While it will likely take four years to complete, Grothaus said, there are possibilities for problems, once they are identified, to be fixed before the study is completed. They'll be looking at structural and non-structural options for flood risk, including possibly modifying existing levees and/or the river channel.

Corps officials said Thursday that their inspection teams finished their checks on Capital View Levee, and they were confident it would qualify for help for repairs. The official word should come in about 20 days.

Floodwaters breached Capital View around May 24. The levee, which can hold to about 30 feet, sustained five or six large breaches, with the largest one being about 1,000 feet long. The breaches caused flooding at the Jefferson City Memorial Airport and throughout North Jefferson City.

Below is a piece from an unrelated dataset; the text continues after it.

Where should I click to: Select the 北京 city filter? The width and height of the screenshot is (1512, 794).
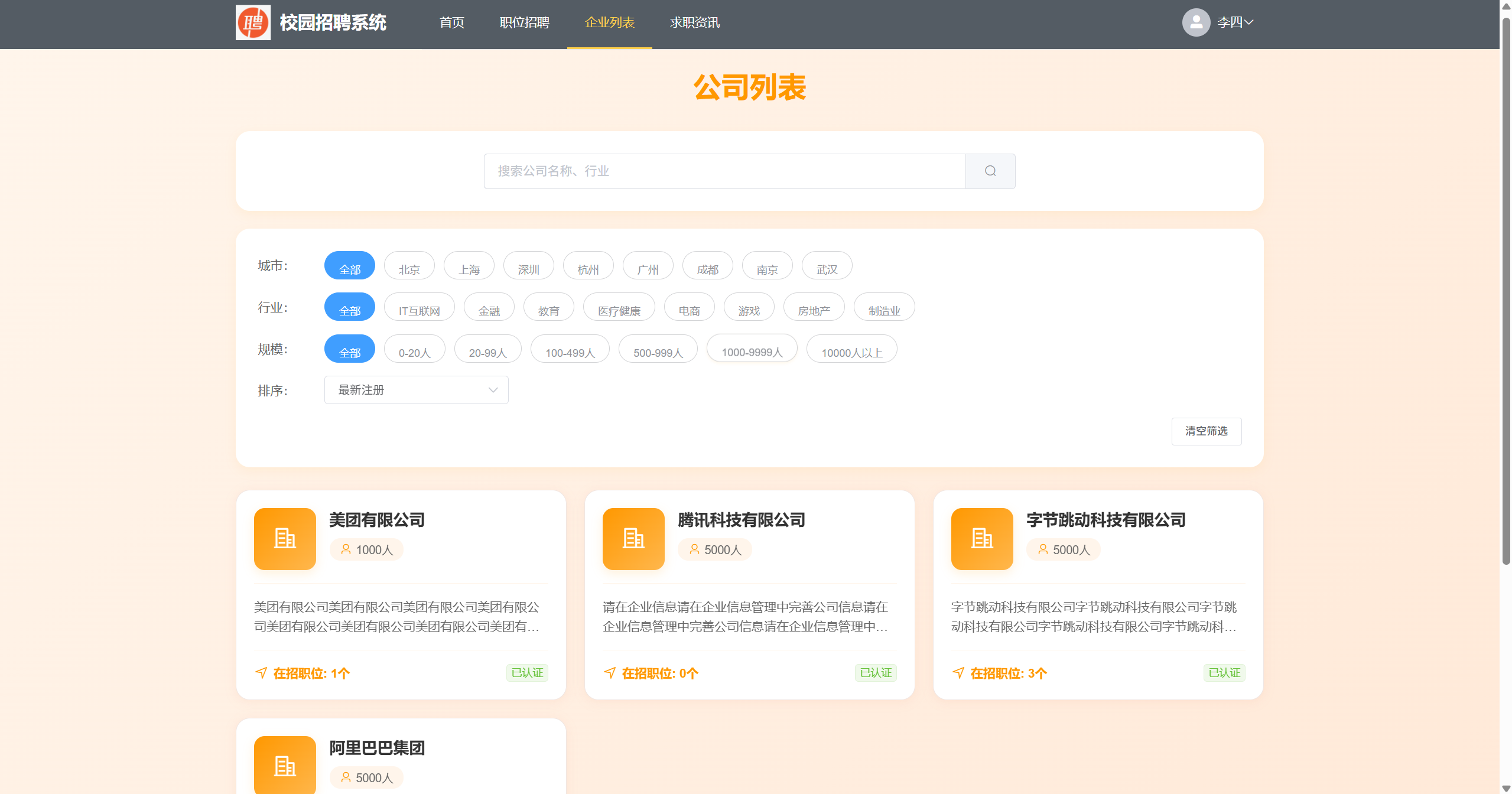[409, 266]
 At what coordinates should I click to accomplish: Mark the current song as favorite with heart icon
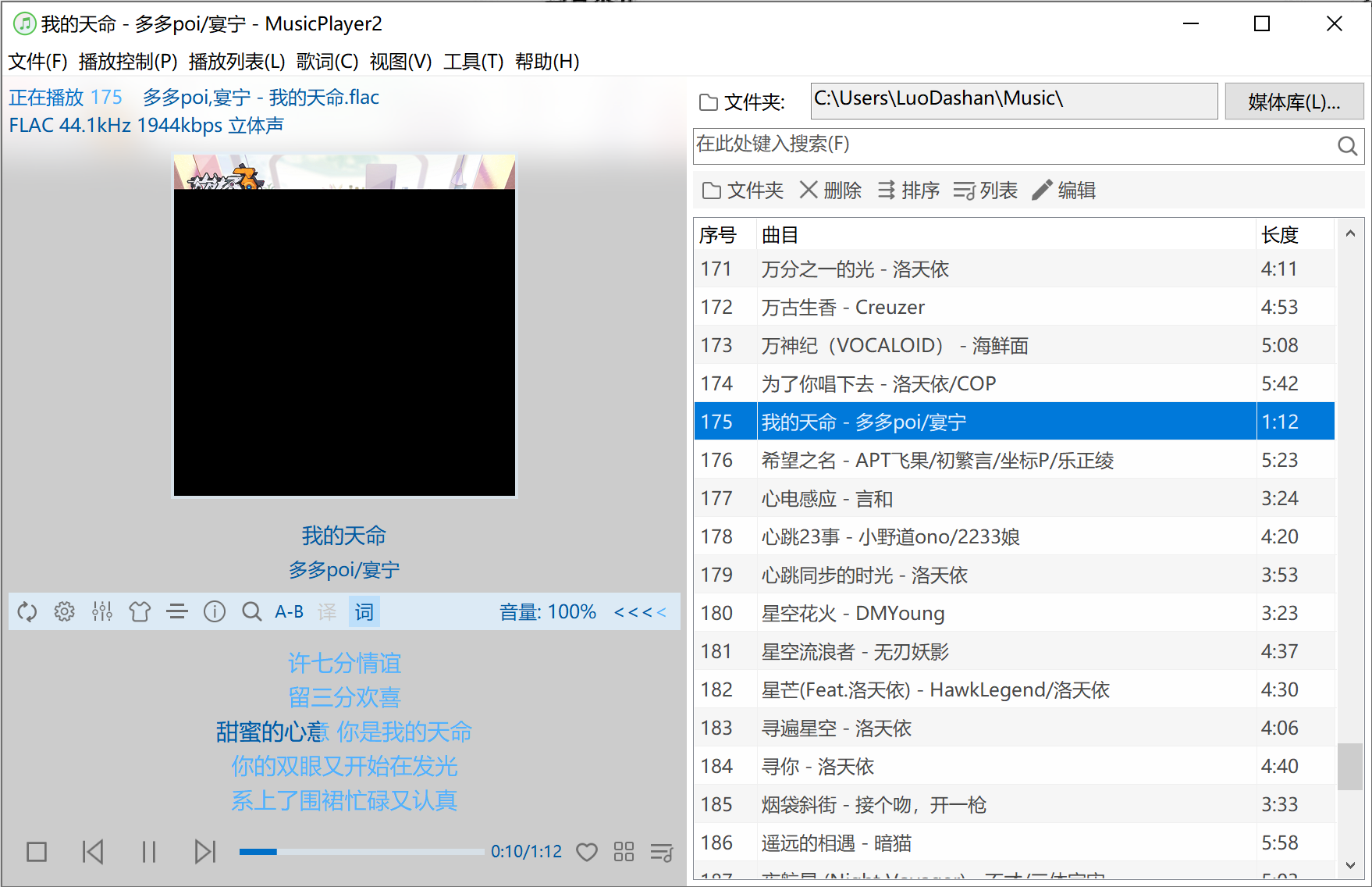[x=587, y=851]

Danny Baumgartner, owner of Turkey Creek Golf Course, and Callaway County Western District Commissioner Roger Fischer said actions need to take place sooner rather than later. They suggested raising the height of the Capital View Levee to 35 or 36 feet.

"I think it's insane to just repair the levees where they are now and not look at potential moves or additions," Fisher said. "I think we have a limited window of time to work in because while the current administration in Washington is in favor of river projects, that may not happen if a new administration comes in."

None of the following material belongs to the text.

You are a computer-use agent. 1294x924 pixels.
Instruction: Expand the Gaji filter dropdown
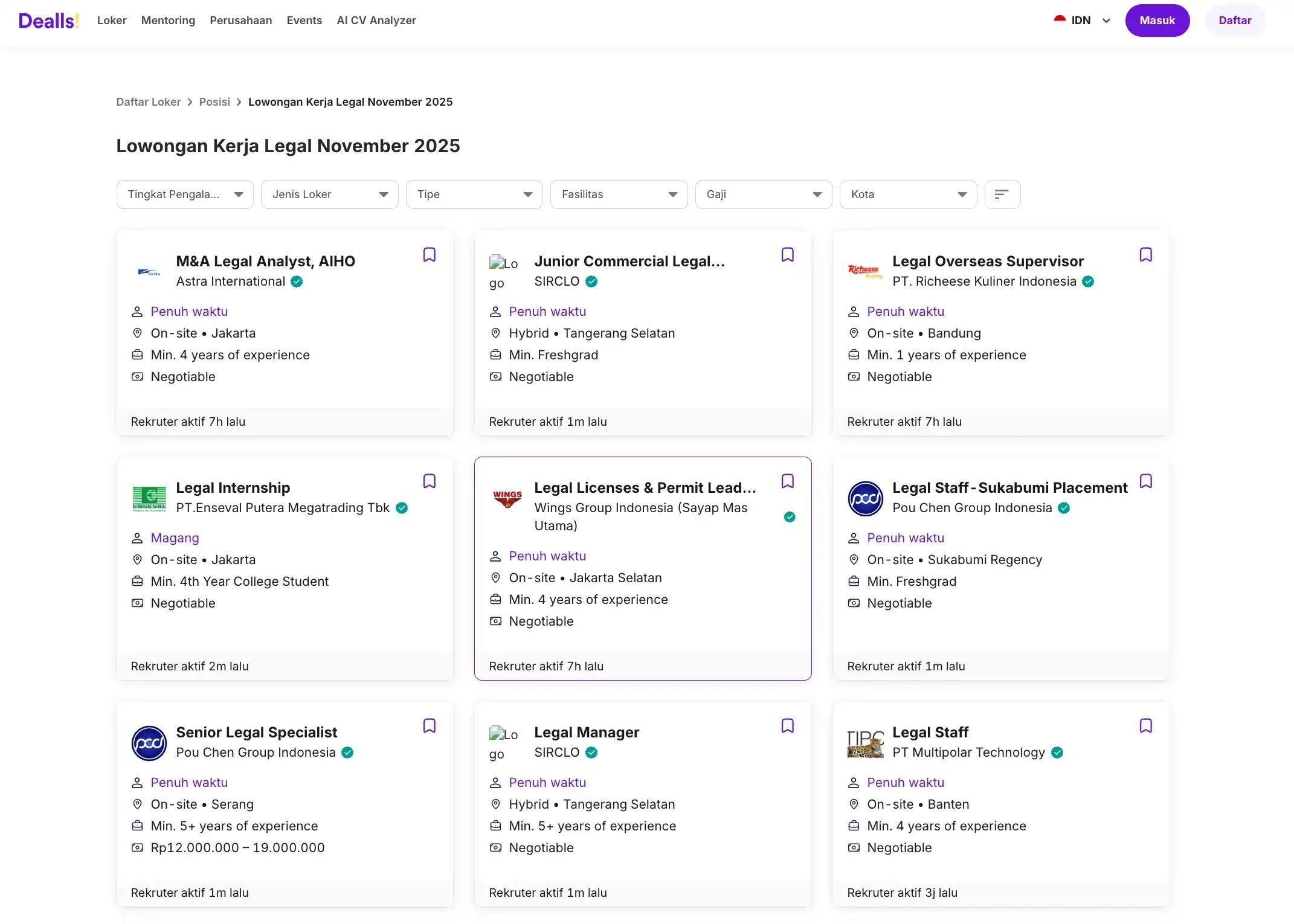click(x=763, y=194)
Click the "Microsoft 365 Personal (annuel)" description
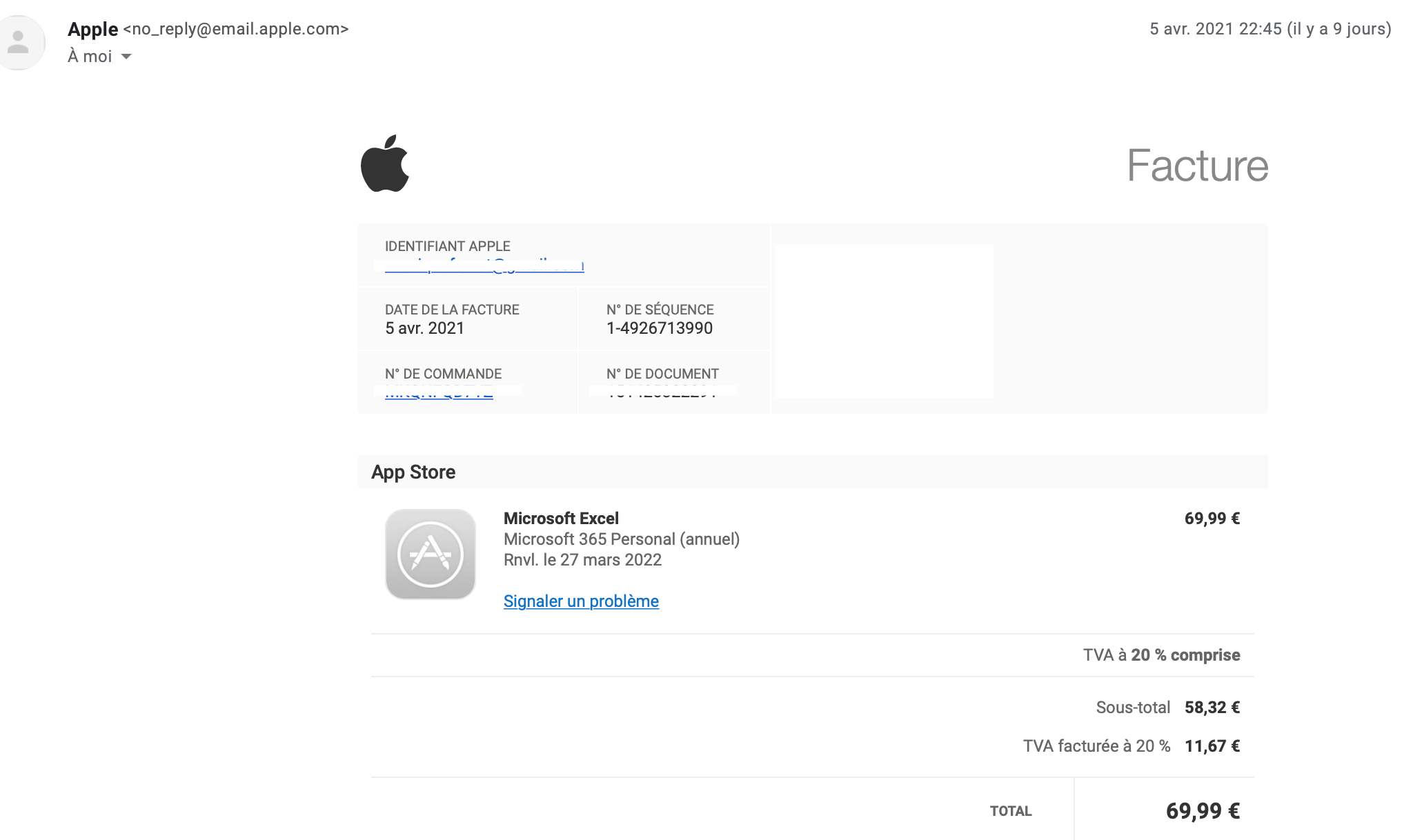 coord(621,539)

Baumgartner added: "There's the potential for more businesses to come in if there were some type of protection in the river bottom area."

Griffith said flood mitigation efforts must continue.

"Whatever the solution is, it's going to take money," he said. "I just want to make sure we exhaust looking at all possible options before we say we can't do anything."

As of Thursday, the Missouri River in Jefferson City was at 18.4 feet. The forecast from the National Weather Service in St. Louis predicted the river would stay around that level through next week.

U.S. Army Corps of Engineers officials reported this week that widespread and heavy rainfall in the upper Missouri River basin (above Sioux City, Iowa) resulted in another month of above average runoff into the Missouri River. Areas of Montana, Wyoming, South Dakota and Nebraska received two to three times normal precipitation during July.

This, along with some heavy rainfall events along the Missouri/Kansas border in recent weeks, have led the Corps to keep releases from Gavins Point Dam, the southern most dam on the Missouri system in South Dakota, at 70,000 cubic feet per second, which is nearly twice the average release for this time of the year. This is being done to evacuate water from Corps reservoirs.